Jennings' other songwriting contribution, "It's Alright," is a simultaneous tribute to Oklahoma rocker J.J. Cale (Music Man opens with a cover of Cale's song "Clyde") and George Jones ("If we could all sing like we wanted to, we'd all sound like George Jones"). Waylon also mentions his wife Jessi Colter on "It's Alright" and recorded her song "Storms Never Last" for the LP, which they would reprise on their duet album Leather and Lace. In the liner notes to The Essential Waylon Jennings, Wade Jessen quotes the singer: "Jessi had this song and she threw it away. Like Lash Larue I brought it back. She said, 'I have a silly song for you.' There was not a rhyming line it, every line in the song standing on its own. At first the chorus went, 'Storms never last/Do they, Waylon?' She wrote it for me." The singles "Clyde" and "Storms Never Last" reached #7 and #17 respectively.
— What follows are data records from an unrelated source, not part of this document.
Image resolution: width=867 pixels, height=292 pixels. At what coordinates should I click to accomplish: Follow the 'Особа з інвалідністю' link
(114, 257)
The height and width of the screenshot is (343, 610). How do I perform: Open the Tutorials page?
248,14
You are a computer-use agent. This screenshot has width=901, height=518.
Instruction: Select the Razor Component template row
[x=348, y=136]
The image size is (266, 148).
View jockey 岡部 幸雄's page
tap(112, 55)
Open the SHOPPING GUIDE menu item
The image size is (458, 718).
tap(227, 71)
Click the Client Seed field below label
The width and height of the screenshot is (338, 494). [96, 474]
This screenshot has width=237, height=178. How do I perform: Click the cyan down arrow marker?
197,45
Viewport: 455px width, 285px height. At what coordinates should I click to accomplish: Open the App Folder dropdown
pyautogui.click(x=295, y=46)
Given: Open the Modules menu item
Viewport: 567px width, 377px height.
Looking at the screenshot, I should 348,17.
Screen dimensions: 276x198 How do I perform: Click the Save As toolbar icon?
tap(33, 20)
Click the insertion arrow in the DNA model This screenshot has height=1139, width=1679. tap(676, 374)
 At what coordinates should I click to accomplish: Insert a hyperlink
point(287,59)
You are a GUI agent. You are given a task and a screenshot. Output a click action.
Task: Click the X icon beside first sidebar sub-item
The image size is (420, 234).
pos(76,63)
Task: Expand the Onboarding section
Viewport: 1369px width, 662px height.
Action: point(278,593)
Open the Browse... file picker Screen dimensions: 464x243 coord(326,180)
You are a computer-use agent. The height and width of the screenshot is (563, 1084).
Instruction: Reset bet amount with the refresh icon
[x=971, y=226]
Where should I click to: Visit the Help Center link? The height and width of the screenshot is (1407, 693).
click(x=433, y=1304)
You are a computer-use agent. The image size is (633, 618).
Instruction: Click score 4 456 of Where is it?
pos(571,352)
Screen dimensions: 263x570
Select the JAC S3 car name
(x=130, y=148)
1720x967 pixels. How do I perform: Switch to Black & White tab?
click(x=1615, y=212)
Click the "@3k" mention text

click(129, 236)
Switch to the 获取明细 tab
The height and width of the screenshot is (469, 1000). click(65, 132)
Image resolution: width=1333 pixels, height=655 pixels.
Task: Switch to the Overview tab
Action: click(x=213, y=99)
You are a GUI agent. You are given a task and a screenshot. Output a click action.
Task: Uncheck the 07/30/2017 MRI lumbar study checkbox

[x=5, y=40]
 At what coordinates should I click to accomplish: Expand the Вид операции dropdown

Jennings relied on covers heavily for Music Man, which may have been an indication of his dampened creativity due to years of touring, recording, and drug abuse. In addition to Cale, he also covers songs by Kenny Rogers, whose 1979 album Kenny had kept Waylon's previous album out of the #1 spot, and Jimmy Buffett. One of Jennings most unexpected recordings is his surprisingly credible version of Steely Dan's 1972 song "Do It Again", although for some purists his propensity for remaking songs well outside the realms of country music was in danger of becoming schtick. Jennings was far more at home on the Ernest Tubb classic "Waltz Across Texas" and the Harlan Howard's lascivious "Nashville Wimmen." Jerry Reed, Johnny Rodriguez, and Randy Scruggs play on the album.

==Critical reception==

AllMusic: "...in retrospect it's easy to hear that Waylon was on some unsteady ground around this time. Not that this is a bad record, but it does show signs that he was relying a little too much on polish and that his ear for material is slightly off...It's an album that, once again, doesn't quite add up to the sound of its parts, and in retrospect, those parts do seem to point toward his commercial and artistic collapse a few years away, but even with these flaws, Music Man is a pretty entertaining latter-day Waylon album."

Professional ratings
Review scores
| Source | Rating |
| AllMusic | Star |

==Track listing==

| No. | Title | Writer(s) | Length |
|---|---|---|---|
| 1. | "Clyde" | J. J. Cale | 2:39 |
| 2. | "It's Alright" | Waylon Jennings | 3:00 |
| 3. | "Theme from The Dukes of Hazzard (Good Ol' Boys)" | Jennings | 2:06 |
| 4. | "Nashville Wimmin'" | Harlan Howard | 3:32 |
| 5. | "Do It Again" | Walter Becker, Donald Fagen | 3:45 |
| 6. | "Sweet Music Man" | Kenny Rogers | 3:34 |
| 7. | "Storms Never Last" | Jessi Colter | 2:49 |
| 8. | "He Went to Paris" | Jimmy Buffett | 3:19 |
| 9. | "What About You?" | Jack Anglin, Johnnie Wright | 3:33 |
| 10. | "Waltz Across Texas" | Ernest Tubb | 3:56 |

==Personnel==
- Waylon Jennings - vocals, guitar, dobro, banjo
- Richie Albright - drums, percussion
- Ralph Mooney - steel guitar, dobro
- Duke Goff - bass
- Jerry Bridges - bass
- Billy Ray Reynolds - guitar
- Randy Scruggs - guitar
- Jerry Reed - guitar
- Gordon Payne - guitar, harmonica
- Johnny Rodriguez - guitar
- Rance Wasson - guitar
- Carter Robertson - backing vocals
- Barney Robertson - keyboards
- Charles Cochrane - keyboards
- Bill Graham - fiddle
- Rick (L.D.) Wayne - guitar

==Charts==

===Weekly charts===

| Chart (1980) | Peak position |
|---|---|
| Canadian Albums (RPM) | 46 |
| Canadian Country Albums (RPM) | 1 |
| US Billboard 200 | 36 |
| US Top Country Albums (Billboard) | 1 |

===Year-end charts===

| Chart (1980) | Position |
|---|---|
| US Top Country Albums (Billboard) | 34 |

==Certifications==

| Region | Certification | Certified units/sales |
| United States (RIAA) | Gold | 500,000^{^} |
^{^} Shipments figures based on certification alone.